Rewrite the lines below, changing each "computer-use agent" to "screen automation agent" and keeping everything else unchanged.

────────────────────

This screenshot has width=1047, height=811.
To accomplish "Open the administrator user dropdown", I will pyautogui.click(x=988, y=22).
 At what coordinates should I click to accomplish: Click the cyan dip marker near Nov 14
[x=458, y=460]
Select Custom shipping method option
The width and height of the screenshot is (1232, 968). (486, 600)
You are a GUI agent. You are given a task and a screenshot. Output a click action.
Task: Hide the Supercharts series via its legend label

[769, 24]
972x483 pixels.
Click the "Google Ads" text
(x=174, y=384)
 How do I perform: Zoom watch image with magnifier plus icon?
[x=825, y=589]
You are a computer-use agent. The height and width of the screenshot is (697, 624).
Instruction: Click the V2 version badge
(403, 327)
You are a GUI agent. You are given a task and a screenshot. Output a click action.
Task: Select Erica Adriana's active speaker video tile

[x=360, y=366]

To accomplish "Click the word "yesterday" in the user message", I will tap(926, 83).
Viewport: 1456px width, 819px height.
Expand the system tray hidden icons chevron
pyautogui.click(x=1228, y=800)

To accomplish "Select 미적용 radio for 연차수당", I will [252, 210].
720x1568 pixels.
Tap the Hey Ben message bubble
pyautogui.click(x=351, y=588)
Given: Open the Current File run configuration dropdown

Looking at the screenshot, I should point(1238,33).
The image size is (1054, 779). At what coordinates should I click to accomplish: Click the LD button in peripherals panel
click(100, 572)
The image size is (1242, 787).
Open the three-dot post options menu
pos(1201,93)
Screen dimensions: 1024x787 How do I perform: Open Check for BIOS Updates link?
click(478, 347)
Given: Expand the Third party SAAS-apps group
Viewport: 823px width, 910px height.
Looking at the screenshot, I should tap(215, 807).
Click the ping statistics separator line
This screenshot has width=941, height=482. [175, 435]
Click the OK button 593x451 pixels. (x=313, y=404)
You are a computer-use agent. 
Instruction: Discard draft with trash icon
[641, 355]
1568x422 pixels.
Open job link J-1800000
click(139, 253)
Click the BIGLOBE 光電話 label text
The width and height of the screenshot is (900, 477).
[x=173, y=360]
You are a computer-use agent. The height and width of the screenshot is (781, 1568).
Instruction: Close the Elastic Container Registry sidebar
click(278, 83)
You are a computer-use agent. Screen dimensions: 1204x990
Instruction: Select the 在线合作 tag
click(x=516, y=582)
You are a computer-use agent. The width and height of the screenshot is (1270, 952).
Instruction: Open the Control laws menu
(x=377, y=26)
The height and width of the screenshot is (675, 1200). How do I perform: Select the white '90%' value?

────────────────────

Complete answer →
This screenshot has width=1047, height=811.
To accomplish "Open the administrator user dropdown", I will pyautogui.click(x=988, y=22).
 At what coordinates should I click to accomplish: Click the cyan dip marker near Nov 14
[x=458, y=460]
Select Custom shipping method option
The width and height of the screenshot is (1232, 968). (486, 600)
You are a GUI agent. You are given a task and a screenshot. Output a click action.
Task: Hide the Supercharts series via its legend label

[769, 24]
972x483 pixels.
Click the "Google Ads" text
(x=174, y=384)
 How do I perform: Zoom watch image with magnifier plus icon?
[x=825, y=589]
You are a screen automation agent. The height and width of the screenshot is (697, 624).
Instruction: Click the V2 version badge
(403, 327)
You are a GUI agent. You are given a task and a screenshot. Output a click action.
Task: Select Erica Adriana's active speaker video tile

[x=360, y=366]

To accomplish "Click the word "yesterday" in the user message", I will tap(926, 83).
Viewport: 1456px width, 819px height.
Expand the system tray hidden icons chevron
pyautogui.click(x=1228, y=800)

To accomplish "Select 미적용 radio for 연차수당", I will [252, 210].
720x1568 pixels.
Tap the Hey Ben message bubble
pyautogui.click(x=351, y=588)
Given: Open the Current File run configuration dropdown

Looking at the screenshot, I should point(1238,33).
The image size is (1054, 779). At what coordinates should I click to accomplish: Click the LD button in peripherals panel
click(100, 572)
The image size is (1242, 787).
Open the three-dot post options menu
pos(1201,93)
Screen dimensions: 1024x787 How do I perform: Open Check for BIOS Updates link?
click(478, 347)
Given: Expand the Third party SAAS-apps group
Viewport: 823px width, 910px height.
Looking at the screenshot, I should tap(215, 807).
Click the ping statistics separator line
This screenshot has width=941, height=482. [175, 435]
Click the OK button 593x451 pixels. (x=313, y=404)
You are a screen automation agent. 
Instruction: Discard draft with trash icon
[641, 355]
1568x422 pixels.
Open job link J-1800000
click(139, 253)
Click the BIGLOBE 光電話 label text
The width and height of the screenshot is (900, 477).
[x=173, y=360]
You are a screen automation agent. The height and width of the screenshot is (781, 1568).
Instruction: Close the Elastic Container Registry sidebar
click(278, 83)
You are a screen automation agent. Screen dimensions: 1204x990
Instruction: Select the 在线合作 tag
click(x=516, y=582)
You are a screen automation agent. The width and height of the screenshot is (1270, 952).
Instruction: Open the Control laws menu
(x=377, y=26)
The height and width of the screenshot is (675, 1200). How do I perform: Select the white '90%' value?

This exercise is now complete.